● **Instructions to follow**
Recast the records from the line containing "Find the location of a particular element. The height" through the line containing "What do you see at coordinates (802, 372)", both included, as a JSON list of strings with one string per line. Leave out blank lines.

[Interface element records]
------
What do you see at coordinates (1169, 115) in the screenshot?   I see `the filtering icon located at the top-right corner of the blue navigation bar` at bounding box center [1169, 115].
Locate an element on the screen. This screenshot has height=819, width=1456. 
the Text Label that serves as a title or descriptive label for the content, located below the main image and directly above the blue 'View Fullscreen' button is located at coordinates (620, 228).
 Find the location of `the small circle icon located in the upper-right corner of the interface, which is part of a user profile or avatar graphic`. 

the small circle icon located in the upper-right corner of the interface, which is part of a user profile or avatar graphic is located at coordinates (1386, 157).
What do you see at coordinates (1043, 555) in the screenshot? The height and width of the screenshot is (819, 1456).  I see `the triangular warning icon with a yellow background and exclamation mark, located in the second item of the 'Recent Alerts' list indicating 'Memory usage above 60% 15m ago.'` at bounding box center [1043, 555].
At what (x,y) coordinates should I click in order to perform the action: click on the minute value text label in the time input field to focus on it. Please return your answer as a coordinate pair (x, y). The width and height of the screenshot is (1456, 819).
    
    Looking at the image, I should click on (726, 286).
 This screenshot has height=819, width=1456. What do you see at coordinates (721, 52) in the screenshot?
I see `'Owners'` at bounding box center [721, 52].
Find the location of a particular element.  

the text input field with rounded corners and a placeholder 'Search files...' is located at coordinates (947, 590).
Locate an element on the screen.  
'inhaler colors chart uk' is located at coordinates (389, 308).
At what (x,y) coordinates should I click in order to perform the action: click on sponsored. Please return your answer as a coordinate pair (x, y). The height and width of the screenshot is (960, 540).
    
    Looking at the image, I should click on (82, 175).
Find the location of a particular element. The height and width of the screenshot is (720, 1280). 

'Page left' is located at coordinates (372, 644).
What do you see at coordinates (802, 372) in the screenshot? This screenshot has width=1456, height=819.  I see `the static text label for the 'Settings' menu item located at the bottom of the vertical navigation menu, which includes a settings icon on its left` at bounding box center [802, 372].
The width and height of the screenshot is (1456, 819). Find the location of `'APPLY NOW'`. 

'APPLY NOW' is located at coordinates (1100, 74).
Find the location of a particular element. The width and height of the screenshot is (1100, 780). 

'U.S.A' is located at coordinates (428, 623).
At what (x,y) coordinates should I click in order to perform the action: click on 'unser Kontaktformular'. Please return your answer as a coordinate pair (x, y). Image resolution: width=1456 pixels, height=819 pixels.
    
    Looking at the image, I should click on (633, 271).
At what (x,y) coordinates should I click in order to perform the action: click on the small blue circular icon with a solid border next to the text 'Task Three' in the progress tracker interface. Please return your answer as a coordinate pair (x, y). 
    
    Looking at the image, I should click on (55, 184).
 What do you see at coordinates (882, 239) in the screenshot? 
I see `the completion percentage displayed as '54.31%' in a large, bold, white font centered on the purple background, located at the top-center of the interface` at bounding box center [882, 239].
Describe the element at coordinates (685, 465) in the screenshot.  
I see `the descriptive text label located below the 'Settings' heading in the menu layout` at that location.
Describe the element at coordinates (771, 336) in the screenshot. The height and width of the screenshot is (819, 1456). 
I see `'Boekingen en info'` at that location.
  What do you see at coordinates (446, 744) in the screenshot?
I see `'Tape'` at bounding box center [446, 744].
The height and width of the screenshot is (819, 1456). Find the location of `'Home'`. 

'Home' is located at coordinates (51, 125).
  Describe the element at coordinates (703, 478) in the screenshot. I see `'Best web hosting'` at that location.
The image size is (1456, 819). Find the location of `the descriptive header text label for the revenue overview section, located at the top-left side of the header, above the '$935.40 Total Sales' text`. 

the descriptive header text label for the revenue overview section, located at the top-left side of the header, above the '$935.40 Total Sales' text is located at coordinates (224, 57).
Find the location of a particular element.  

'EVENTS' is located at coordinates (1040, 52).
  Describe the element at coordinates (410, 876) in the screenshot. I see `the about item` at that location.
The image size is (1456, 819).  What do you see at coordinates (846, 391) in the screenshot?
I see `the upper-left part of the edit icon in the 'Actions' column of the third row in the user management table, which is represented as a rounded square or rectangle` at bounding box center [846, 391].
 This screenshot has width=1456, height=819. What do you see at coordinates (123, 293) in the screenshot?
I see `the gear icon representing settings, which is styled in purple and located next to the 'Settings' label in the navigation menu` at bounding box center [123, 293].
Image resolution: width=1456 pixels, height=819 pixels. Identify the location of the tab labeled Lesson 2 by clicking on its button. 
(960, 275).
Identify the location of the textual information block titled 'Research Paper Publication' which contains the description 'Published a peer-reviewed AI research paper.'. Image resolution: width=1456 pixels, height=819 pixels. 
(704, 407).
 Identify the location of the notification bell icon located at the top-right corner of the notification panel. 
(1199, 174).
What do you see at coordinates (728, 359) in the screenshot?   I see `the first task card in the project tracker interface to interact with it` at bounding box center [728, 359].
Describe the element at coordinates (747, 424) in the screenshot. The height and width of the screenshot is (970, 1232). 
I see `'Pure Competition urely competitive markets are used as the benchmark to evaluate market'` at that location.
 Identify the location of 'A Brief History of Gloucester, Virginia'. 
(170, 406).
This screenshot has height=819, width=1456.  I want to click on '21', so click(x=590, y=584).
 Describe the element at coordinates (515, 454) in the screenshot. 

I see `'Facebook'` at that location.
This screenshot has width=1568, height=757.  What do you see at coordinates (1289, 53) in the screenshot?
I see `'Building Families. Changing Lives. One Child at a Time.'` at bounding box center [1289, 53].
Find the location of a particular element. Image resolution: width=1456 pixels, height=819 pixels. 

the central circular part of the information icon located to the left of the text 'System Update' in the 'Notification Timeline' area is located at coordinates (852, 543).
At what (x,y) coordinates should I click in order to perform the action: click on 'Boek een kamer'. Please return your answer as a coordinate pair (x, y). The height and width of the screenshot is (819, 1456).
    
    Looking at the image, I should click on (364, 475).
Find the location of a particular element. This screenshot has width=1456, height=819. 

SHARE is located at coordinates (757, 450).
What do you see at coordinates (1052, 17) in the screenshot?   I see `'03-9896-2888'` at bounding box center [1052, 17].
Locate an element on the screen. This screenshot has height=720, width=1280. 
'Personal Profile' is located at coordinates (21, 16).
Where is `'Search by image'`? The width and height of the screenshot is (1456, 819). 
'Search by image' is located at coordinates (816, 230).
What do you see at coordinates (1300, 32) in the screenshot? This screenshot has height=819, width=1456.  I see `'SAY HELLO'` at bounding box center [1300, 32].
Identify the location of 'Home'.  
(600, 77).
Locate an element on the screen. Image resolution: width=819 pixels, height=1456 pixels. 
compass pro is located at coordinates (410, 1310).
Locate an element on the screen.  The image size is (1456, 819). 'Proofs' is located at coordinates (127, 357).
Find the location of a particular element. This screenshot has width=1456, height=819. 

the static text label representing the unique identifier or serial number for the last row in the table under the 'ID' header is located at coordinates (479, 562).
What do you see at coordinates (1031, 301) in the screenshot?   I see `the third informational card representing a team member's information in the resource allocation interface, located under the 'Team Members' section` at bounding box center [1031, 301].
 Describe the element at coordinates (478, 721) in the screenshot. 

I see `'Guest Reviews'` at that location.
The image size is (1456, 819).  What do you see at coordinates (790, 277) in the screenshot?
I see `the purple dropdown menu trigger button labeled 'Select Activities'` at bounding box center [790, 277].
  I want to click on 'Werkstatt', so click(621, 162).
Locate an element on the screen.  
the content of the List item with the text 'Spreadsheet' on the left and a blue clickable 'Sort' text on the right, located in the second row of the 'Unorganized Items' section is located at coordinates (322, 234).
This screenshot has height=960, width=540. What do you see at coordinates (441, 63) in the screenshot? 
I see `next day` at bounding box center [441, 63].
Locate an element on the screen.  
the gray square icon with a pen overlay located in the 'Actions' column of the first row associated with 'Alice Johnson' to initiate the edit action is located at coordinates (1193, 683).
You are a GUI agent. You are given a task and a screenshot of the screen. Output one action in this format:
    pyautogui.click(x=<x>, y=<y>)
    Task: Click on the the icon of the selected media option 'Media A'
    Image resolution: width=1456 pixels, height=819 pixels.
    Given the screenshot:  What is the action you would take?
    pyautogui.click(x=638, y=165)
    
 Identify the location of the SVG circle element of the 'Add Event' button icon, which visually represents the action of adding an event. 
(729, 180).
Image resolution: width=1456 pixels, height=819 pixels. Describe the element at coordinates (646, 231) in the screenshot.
------
● **Solution**
[
  "Find the location of a particular element. The height and width of the screenshot is (720, 1280). ",
  "'Page left' is located at coordinates (372, 644).",
  "What do you see at coordinates (802, 372) in the screenshot? This screenshot has width=1456, height=819.  I see `the static text label for the 'Settings' menu item located at the bottom of the vertical navigation menu, which includes a settings icon on its left` at bounding box center [802, 372]."
]